2018-11-23
Some Linux disk IO stats you can calculate from kernel information
I've written in the (distant) past about what disk IO stats you get from the Linux kernel and what per-partition stats you get. Now I'm interested in what additional stats you can calculate from these, especially stats that aren't entirely obvious.
These days, the kernel's Documentation/iostats.txt more or less fully documents all of the raw stats that the kernel makes available (it's even recently been updated to add some very recent new stats that are only available in 4.18+), and it's worth reading in general. However, for the rest of this entry I'm mostly going to use my names for the fields from my original entry for lack of better ones (iostats.txt describes the fields but doesn't give them short names).
The total number of reads or writes submitted to the kernel block layer is rio plus rmerge (or wio plus wmerge), since rio includes only reads that go to the disk. As it was more than a decade ago, the count of merged IOs (rmerge and wmerge) is increased when the IO is submitted, while the count of completed IOs only increases at the end of things. However, these days the count of sectors read and written is for completed IO, not submitted IO. If you ignore merged IOs (and I usually do), you can basically ignore the difference between completed IOs and submitted but not yet completed IOs.

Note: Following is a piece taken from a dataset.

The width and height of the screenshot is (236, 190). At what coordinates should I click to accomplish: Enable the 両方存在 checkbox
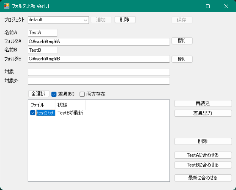[82, 94]
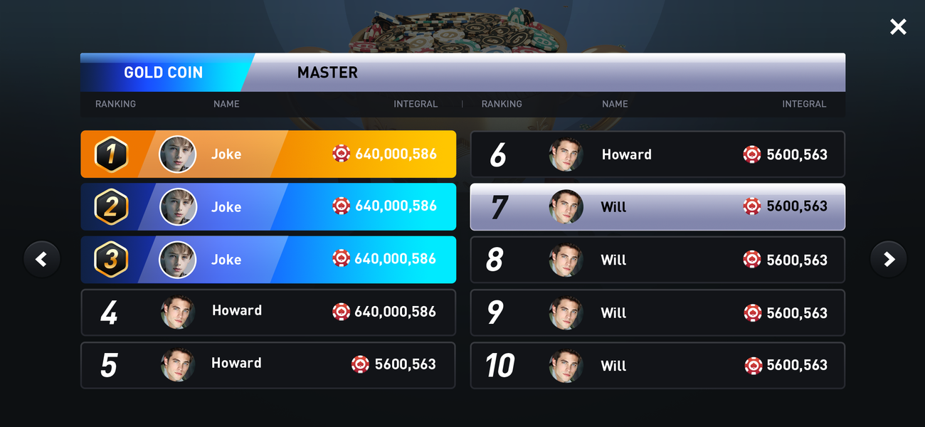This screenshot has height=427, width=925.
Task: Click the chip icon in rank 10 row
Action: click(x=753, y=366)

(A discussion of the issues here is beyond the scope of this entry.)
The per-second rate of rio and wio over time is the average number of IOs per second. The per-second rate of rsect and wsect is similarly the average bandwidth per second (well, once you convert it from 512-byte 'sectors' to bytes or KB or whatever unit you like). As usual, averages can conceal wild variations and wild outliers. Bytes over time divided by requests over time gives you the average request size, either for a particular type of IO or in general.
(When using these stats, always remember that averages mislead (in several different ways), and the larger the time interval the more they mislead. Unfortunately the Linux kernel doesn't directly provide better stats.)

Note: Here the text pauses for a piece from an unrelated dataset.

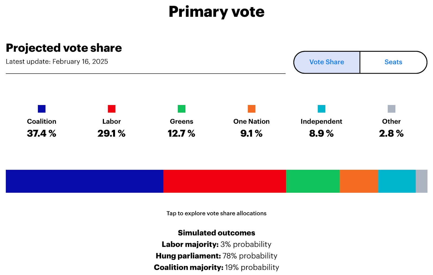Click the Other grey legend square

pyautogui.click(x=391, y=109)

The amount of time spent reading or writing (ruse or wuse) divided by the number of read or write IOs gives you the average IO completion time. This is not the device service time; it's the total time from initial submission, including waiting in kernel queues to be dispatched to the device. If you want the average wait time across all IOs, you should compute this as '(ruse + wuse) / (rio + wio)', because you want to weight the average wait time for each type of IO by how many of them there were.
(In other words, a lot of very fast reads and a few slow writes should give you a still very low average wait time.)
The amount of time that there has been at least one IO in flight (my use) gives you the device utilization over your time period; if you're generating per-second figures, it should never exceed 1, but it may be less. The average queue size is 'weighted milliseconds spend doing IOs' (my aveq) divided by use.
Total bandwidth (rsect + wsect) divided by use gives you what I will call a 'burst bandwidth' figure. Writing 100 MBytes to a SSD and to a HD over the course of a second gives you the same per-second IO rate for both; however, if the HD took the full second to complete the write (with a use of the full second) while the SSD took a quarter of a second (with a use of .25 second), the SSD was actually writing at 400 MBytes/sec instead of the HD's 100 MBytes/sec. Under most situations this is going to be close to the actual device bandwidth, because you won't have IOs in the queue without at least one being dispatched to the drive itself.
There are probably additional stats you can calculate that haven't occurred to me yet, partly because I don't think about this very often (it certainly feels like there should be additional clever derived stats). I only clued in to the potential importance of my 'burst bandwidth' figure today, in fact, as I was thinking about what else you could do with use.
If you want latency histograms for your IO and other more advanced things, you can turn to eBPF, for instance through the BCC tools. See also eg Brendan Gregg on eBPF. But all of that is beyond the scope of this entry, partly because I've done basically nothing with these eBPF tools yet for various reasons.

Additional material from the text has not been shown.